Binaural Audio for Headphones using Ambisonics and Envelop for Live
Updated: Jun 10, 2020
The piece I am working on for this project uses audio spatialization as a key compositional element. A conventional stereo field offers two channels, one left and one right, within which audio can be panned. With multi-channel sound systems it is possible to route individual channels in a DAW (Digital Audio Workstation) to separate speakers and create a more immersive audio experience. With sound coming not only from front, left and right, but also from behind, and possibly from above and below, the listeners find themselves in the center of a circle or a spherical audio field.
One technology which solves the practical difficulties of panning individual channels across multiple speakers is called Ambisonics. It is a full-sphere surround sound format which was developed already in the 1970s in the UK. It is a set of techniques for reconstructing a completely immersive sound field that emulates the way we hear naturally. Our brain identifies the directionality and location of audio by detecting the subtle differences between sound waves as they arrive at each ear. Ambisonics models these psychoacoustic principles digitally to create the perception of sound directionality. The sound field reconstruction techniques have over the years evolved to a high-fidelity format called higher-order ambisonics that can virtually position sound in a 3D space. Rather surprisingly, it is not until recently, with the increased popularity of VR, 360 sound gaming and Youtube content that ambisonics has taken off as a commercial success. Earlier it existed merely in niche applications and among recording enthusiasts.
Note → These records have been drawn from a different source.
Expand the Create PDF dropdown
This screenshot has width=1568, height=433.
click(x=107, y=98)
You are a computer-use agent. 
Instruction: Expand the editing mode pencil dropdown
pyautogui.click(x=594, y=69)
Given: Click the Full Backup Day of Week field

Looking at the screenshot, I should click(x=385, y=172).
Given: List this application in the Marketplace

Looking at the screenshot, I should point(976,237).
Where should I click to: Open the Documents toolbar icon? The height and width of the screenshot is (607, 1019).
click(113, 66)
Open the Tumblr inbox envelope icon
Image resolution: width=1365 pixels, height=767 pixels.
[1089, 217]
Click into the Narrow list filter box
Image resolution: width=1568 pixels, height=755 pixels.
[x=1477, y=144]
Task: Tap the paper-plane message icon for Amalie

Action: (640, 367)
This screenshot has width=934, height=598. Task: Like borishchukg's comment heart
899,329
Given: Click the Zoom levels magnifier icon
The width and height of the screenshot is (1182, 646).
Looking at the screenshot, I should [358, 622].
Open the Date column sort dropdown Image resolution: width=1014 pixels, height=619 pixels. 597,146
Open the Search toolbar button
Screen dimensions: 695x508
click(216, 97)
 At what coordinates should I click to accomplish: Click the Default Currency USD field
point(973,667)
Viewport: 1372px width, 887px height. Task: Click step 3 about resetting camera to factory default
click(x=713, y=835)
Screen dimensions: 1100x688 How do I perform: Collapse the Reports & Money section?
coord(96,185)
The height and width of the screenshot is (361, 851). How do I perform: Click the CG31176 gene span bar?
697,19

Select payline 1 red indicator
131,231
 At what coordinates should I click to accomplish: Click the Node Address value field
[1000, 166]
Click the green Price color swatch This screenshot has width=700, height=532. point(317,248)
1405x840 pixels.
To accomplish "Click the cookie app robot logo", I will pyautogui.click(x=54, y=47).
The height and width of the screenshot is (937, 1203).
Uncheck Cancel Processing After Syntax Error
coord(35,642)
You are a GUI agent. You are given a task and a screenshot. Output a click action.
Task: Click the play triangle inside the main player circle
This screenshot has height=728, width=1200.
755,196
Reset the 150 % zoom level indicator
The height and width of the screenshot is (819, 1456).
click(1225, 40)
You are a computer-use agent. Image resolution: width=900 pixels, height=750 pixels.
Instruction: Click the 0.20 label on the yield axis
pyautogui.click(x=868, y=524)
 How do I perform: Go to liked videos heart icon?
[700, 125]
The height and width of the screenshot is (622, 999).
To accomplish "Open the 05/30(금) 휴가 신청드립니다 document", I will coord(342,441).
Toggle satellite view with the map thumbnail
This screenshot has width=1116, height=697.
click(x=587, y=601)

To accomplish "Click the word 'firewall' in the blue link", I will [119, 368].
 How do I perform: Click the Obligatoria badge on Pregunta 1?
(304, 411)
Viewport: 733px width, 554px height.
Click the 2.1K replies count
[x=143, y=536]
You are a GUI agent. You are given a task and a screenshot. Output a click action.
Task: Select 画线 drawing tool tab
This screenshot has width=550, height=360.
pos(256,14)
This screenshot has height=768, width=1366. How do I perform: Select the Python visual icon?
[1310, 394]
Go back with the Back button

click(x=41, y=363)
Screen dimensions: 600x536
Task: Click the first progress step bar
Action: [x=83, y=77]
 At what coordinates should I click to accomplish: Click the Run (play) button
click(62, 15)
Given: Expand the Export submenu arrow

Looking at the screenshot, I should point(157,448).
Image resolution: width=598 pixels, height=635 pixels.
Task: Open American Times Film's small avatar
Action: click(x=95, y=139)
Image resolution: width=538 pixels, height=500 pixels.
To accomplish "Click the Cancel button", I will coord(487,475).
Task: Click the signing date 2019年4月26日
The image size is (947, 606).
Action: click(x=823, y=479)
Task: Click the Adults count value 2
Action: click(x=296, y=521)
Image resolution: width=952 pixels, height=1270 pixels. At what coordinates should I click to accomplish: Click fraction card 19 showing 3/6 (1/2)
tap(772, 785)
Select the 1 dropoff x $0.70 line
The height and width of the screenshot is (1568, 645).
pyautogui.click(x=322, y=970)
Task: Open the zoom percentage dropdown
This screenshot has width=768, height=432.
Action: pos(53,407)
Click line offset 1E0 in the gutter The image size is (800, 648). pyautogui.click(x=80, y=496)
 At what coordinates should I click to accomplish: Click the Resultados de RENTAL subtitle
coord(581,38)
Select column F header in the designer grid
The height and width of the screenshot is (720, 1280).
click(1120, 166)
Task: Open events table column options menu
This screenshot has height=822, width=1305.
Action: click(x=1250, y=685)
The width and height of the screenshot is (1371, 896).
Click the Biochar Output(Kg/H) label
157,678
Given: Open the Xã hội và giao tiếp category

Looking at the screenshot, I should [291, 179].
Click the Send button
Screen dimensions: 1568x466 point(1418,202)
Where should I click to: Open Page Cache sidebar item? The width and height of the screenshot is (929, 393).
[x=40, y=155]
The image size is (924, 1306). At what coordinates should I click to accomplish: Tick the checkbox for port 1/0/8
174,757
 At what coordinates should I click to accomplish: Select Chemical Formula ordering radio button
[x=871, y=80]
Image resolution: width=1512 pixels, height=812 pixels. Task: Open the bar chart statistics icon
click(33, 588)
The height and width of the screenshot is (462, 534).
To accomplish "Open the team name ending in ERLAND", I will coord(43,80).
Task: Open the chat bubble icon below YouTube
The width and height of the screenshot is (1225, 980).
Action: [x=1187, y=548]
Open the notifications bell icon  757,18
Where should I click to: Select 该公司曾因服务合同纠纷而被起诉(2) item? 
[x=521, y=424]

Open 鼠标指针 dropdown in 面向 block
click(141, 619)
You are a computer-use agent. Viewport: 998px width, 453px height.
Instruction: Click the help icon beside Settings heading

Unlike other multichannel surround formats, ambisonics' transmission channels do not carry speaker signals. Instead, they contain a speaker-independent representation of a sound field (sphere), in which individual sounds can be panned, which is then decoded to the listener's multi-speaker setup or decoded to a two-track binaural audio file for headphones. This extra step of panning in a field rather than to specific speakers, allows the producer to think in terms of source directions rather than loudspeaker positions, and offers the listener a considerable degree of flexibility as to the layout and number of speakers used for playback. In our case, we will decode to binaural.
And what exactly is binaural audio? It is essentially digital manipulation of audio to mimic the way we hear things naturally, in 3D. Since we only have two ears, more than two channels are ultimately not needed to give us 3D sound - if using headphones. Binaural audio can be captured and played back by recordings from a so called binaural microphone. These use a stereo pair of microphones, one in each ear of a dummy head. This way sound is recorded very similar to the way we would hear it. And when played back in a pair of headphones the brain is tricked into perceiving these sounds as if happening first hand in a surrounding 3D space. This effect can also be obtained by panning signals using ambisonics plugins in a DAW. The binaural decoder then processes the sounds using so called head-related transfer functions (HRTF) to mimic natural sound waves emanating from a point in a 3D space.
One such plugin suite for ambisonics audio is the free and open-source Max for Live devices Envelop For Live (E4L), for Ableton Live 10. These plugins bypass Ableton's standard stereo signal routing and process 16-channels of audio in the so called third order ambisonics domain. A source panner is placed on each track and the sound can then be panned within the 3D field either as a mono or a stereo signal. The coordinates of the sound can also be automated or moved using LFOs. More information about how to use the E4L devices can be found here.
The E4L devices Source Panner and Multi Delay placed on a track in Ableton Live 10.
One feature that I appreciate with the E4L suite is the ease at which you can work with stereo signals within the 3D field. All the sounds I intend to use for this piece have been recorded with a stereo field recorder and it would be a pity to make them mono. Working with stereo signals, where you can also dynamically alter the spread of the stereo image, within the 3D field, will hopefully provide even more depth and nuance to the sound experience.
In order to render a binaural audio file, I would choose the settings shown in the image below and then simply render the E4L Master Bus track to a wav file. The output routing settings can all be left at 'No Output'.
As previously stated, binaural 3D audio has gained in popularity with VR, gaming as well as the somewhat obscure ASMR Youtube videos. However, in the context of spatial sound installations, sound art and music in general, it seems a bit under utilized. Personally, I find the combination of ambisonics encoding and binaural decoding very exciting, especially since headphones is such a common way of listening to recordings these days. And thanks to the speaker-independent nature of ambisonics production, a piece easily scales to different speaker setups, making it possible to exhibit a piece in different venues with only minor or no adjustments to the mix.
In case you were previously unfamiliar with ambisonics and binaural audio, I hope this post has provided an introduction and perhaps inspired you to start experimenting with spatial audio.